Easy install not even 5mins a side and they were plug and play.

These were originally purchased from www.xenondepot.com. 

This set is a few years used and completely problem free. Another option for the folks considering the LED foglights upgrade.


----------



## MGPVW (Jun 2, 2017)

What bulbs exactly are they? I'm interested if they are plug and play. I'd rather not have to install a kit, as I've done that in the past and at one point or another they seem to malfunction.

Thanks!


----------



## OEM Dubber (Apr 18, 2008)

The bulbs I bought are these exact ones:

http://www.xenondepot.com/h11-h8-h16-philips-Ultinon-LED-Bulb-p/12834unix2-h11.htm


They are designated H8/H11/H16. The bulbs have a small box built into the wiring and were completely plug and play. No resistors, extra wiring or reprogramming required. 

Swap bulbs and good to go.


----------



## MGPVW (Jun 2, 2017)

There was enough room for the small box in the housing? Or did that have to be installed on the exterior?


----------



## OEM Dubber (Apr 18, 2008)

The small box doesn't get mounted inside the housing. 

It's built in line with the wiring. It just lives behind the bulb and is protected by the bumper and fenderliner.


----------



## stick30 (Jun 23, 2017)

Do you have instructions on how you get to the housing? 5 min a side seems like it would be simple. thx


----------



## CanadianJetta2.0T (Sep 14, 2006)

stick30 said:


> Do you have instructions on how you get to the housing? 5 min a side seems like it would be simple. thx


I got the same one, bought from amazon on sale black friday for 100 CAD$. Very good light and plug and play, no codes.
For the install, driver side is accessible from the wheel well, turning the wheels to the right and unscrewing a couple bolts until you can move the liners with medium force. On the passenger side, you can access from the top easily.
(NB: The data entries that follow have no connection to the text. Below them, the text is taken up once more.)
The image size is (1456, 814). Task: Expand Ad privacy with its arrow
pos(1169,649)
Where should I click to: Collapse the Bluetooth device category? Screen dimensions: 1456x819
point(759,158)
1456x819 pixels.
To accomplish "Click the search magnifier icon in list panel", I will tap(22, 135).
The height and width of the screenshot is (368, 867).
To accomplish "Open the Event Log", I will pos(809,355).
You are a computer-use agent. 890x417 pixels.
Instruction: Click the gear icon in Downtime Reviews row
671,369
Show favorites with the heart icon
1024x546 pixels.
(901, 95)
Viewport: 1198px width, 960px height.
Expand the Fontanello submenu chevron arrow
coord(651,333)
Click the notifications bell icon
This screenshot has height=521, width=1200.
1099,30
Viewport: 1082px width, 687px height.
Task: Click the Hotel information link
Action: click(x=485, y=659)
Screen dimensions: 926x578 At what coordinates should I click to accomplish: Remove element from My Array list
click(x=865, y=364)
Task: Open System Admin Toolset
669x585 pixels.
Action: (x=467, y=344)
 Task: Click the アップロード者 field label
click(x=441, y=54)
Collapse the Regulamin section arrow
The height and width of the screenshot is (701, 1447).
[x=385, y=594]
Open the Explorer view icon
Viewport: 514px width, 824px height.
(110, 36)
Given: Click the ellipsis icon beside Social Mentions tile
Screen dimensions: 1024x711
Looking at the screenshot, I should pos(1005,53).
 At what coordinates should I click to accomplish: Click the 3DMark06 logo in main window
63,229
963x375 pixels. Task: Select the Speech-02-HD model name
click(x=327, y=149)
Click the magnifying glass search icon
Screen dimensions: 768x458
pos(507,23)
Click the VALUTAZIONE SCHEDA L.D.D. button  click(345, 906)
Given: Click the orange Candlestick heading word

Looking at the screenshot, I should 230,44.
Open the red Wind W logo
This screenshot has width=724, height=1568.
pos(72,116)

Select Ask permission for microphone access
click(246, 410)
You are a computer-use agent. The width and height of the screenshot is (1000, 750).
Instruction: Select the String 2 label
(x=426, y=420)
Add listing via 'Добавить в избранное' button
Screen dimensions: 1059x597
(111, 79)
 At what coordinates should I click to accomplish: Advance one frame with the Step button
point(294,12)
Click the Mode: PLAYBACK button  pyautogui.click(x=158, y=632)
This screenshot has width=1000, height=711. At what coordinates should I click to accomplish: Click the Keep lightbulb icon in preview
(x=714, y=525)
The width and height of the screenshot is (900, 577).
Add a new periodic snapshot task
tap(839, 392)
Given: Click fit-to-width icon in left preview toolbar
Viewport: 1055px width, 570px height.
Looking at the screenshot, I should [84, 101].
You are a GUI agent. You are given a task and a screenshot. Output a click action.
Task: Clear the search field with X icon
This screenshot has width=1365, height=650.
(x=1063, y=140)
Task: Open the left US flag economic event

Currently on sale on amazon.com for you guys in USA, https://www.amazon.com/Philips-X-tr...1515854180&sr=8-1&keywords=philips+h8+h16+led


----------



## NoDubJustYet (Mar 25, 2002)

CanadianJetta2.0T said:


> I got the same one, bought from amazon on sale black friday for 100 CAD$. Very good light and plug and play, no codes.
> For the install, driver side is accessible from the wheel well, turning the wheels to the right and unscrewing a couple bolts until you can move the liners with medium force. On the passenger side, you can access from the top easily.
> 
> Currently on sale on amazon.com for you guys in USA, https://www.amazon.com/Philips-X-tr...1515854180&sr=8-1&keywords=philips+h8+h16+led


It's nice to see that Amazon offers "expert installation" for the low price of $400. :facepalm:


----------



## ritwiu (Jun 13, 2017)

I did research on Amazon customer reviews, most people said Bright , Bright, Bright, but no one mentioned whether they illuminate down the road very well and further enough to see. 
Can you tell me please ! 
Right now, I have replaced my H8 (35W) Fog lights with H11 (55W) Halogen lights and they illuminate well and further enough down the road especially during sunset time, as you know OEM LED headlights are useless during that time of the day. 
Thanks


----------



## CanadianJetta2.0T (Sep 14, 2006)

ritwiu said:


> I did research on Amazon customer reviews, most people said Bright , Bright, Bright, but no one mentioned whether they illuminate down the road very well and further enough to see.
> Can you tell me please !
> Right now, I have replaced my H8 (35W) Fog lights with H11 (55W) Halogen lights and they illuminate well and further enough down the road especially during sunset time, as you know OEM LED headlights are useless during that time of the day.
> Thanks


They do not project that much more than the OEM bulb... however, it could be more a limitation of the reflector than the bulb.


----------



## j.champ (Nov 4, 2017)

CanadianJetta2.0T said:


> I got the same one, bought from amazon on sale black friday for 100 CAD$. Very good light and plug and play, no codes.
> For the install, driver side is accessible from the wheel well, turning the wheels to the right and unscrewing a couple bolts until you can move the liners with medium force. On the passenger side, you can access from the top easily.
> 
> Currently on sale on amazon.com for you guys in USA, https://www.amazon.com/Philips-X-tr...1515854180&sr=8-1&keywords=philips+h8+h16+led


That's strange...all I had to do was pull the plastic frame cover thingy around the lamp, pull one torx screw and the fog lamp housing slipped right out. Not the same in the CA models?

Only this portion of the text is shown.